CPI da Pedofilia pode fechar o Orkut no Brasil


De acordo com o presidente da CPI, Magno Malta (PR-ES), caso a companhia não colabore com as demandas que serão apresentadas, há possibilidade do Orkut sair do ar, Entre os advogados que defenderão o Google, dono da rede social, está o ex-ministro da Justiça Márcio Thomaz Bastos.

O Google é cobrado pela Justiça e pela Polícia Federal por não colaborar com investigações sobre pedofilia na internet, de acordo com os investigadores, a empresa se nega a divulgar o nome de internautas que divulgam conteúdo de pornografia infantil na rede.

A última polêmica envolvendo a Justiça e o site no Brasil diz respeito a um novo mecanismo de privacidade do Orkut, desde o ano passado, os usuários podem “trancar” seu álbum e a página de recados, deixando o acesso restrito a amigos adicionados no perfil.

Na visão do Ministério Público, a ferramenta, que é uma proteção dada aos usuários contra xeretas, encobre crimes de pedofilia, criminosos estariam usando o “cadeado” do álbum para compartilhar pornografia infantil sem serem vistos por outros usuários e pelas autoridades.
De acordo com a ONG Safernet, houve 3.261 álbuns de fotografia do Orkut denunciados por esse tipo de prática.

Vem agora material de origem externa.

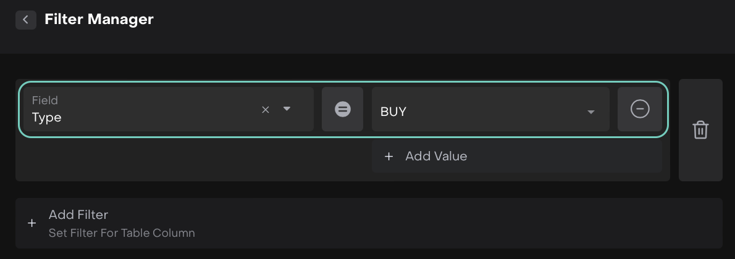Viewport: 735px width, 259px height.
Task: Click the Set Filter For Table Column subtitle
Action: [122, 233]
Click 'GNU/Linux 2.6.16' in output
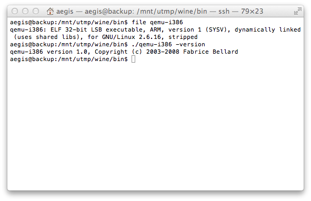 click(132, 37)
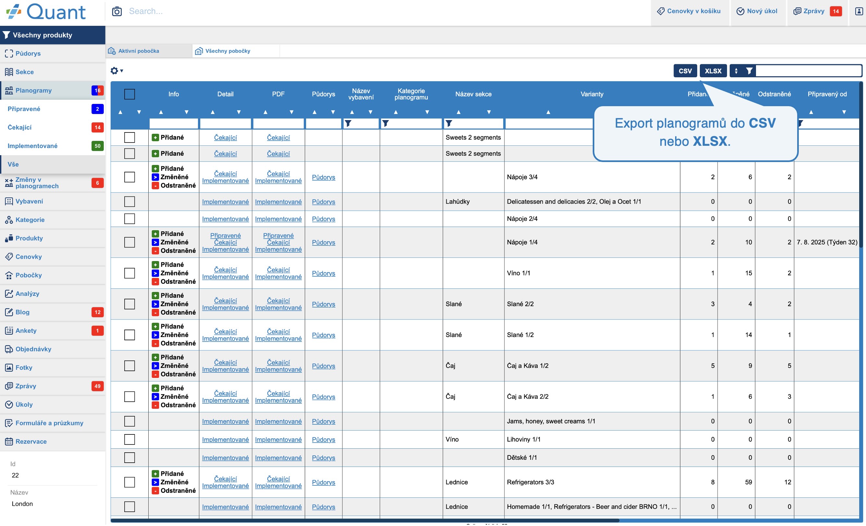Screen dimensions: 866x526
Task: Export planograms with the CSV button
Action: (x=685, y=71)

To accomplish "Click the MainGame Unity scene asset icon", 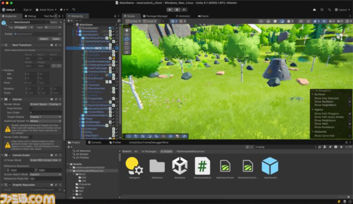I will [x=179, y=165].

Desde 2006, o Orkut é o campeão de ações do Ministério Público Federal no que se refere à pornografia infantil, em 2007, dos 355 novos procedimentos judiciais encabeçados pela instituição nessa área, 287 eram referentes ao portal de relacionamentos, um índice de 80,8%.

Por isso, MPF considera que há pontos fundamentais com os quais o Google tem de se comprometer, o órgão quer que informações e dados de usuários sejam preservados por ao menos três anos e que as provas, como imagens de pornografia infantil, sejam enviadas ao Ministério Público. Com isso, seria possível coletar provas para processar os autores desse tipo de crime.

A instituição exige também que o Orkut desenvolva filtros para impedir a publicação de conteúdo com pedofilia e a implementação de um serviço de atendimento ao consumidor nacional, inclusive com um telefone de 0800, e com o novo sistema de “trancamento” de álbuns, o MPF quer ter acesso a fotos restritas.